• **TASK GOAL**: Each entry that follows must be output without any deviation.

• **INFORMATION PROVIDED**:
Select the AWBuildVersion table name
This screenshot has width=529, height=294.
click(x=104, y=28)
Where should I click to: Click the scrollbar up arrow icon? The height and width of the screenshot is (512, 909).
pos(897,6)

• **SOLUTION TO THIS TASK**:
Select the AWBuildVersion table name
This screenshot has width=529, height=294.
click(x=104, y=28)
Where should I click to: Click the scrollbar up arrow icon? The height and width of the screenshot is (512, 909).
pos(897,6)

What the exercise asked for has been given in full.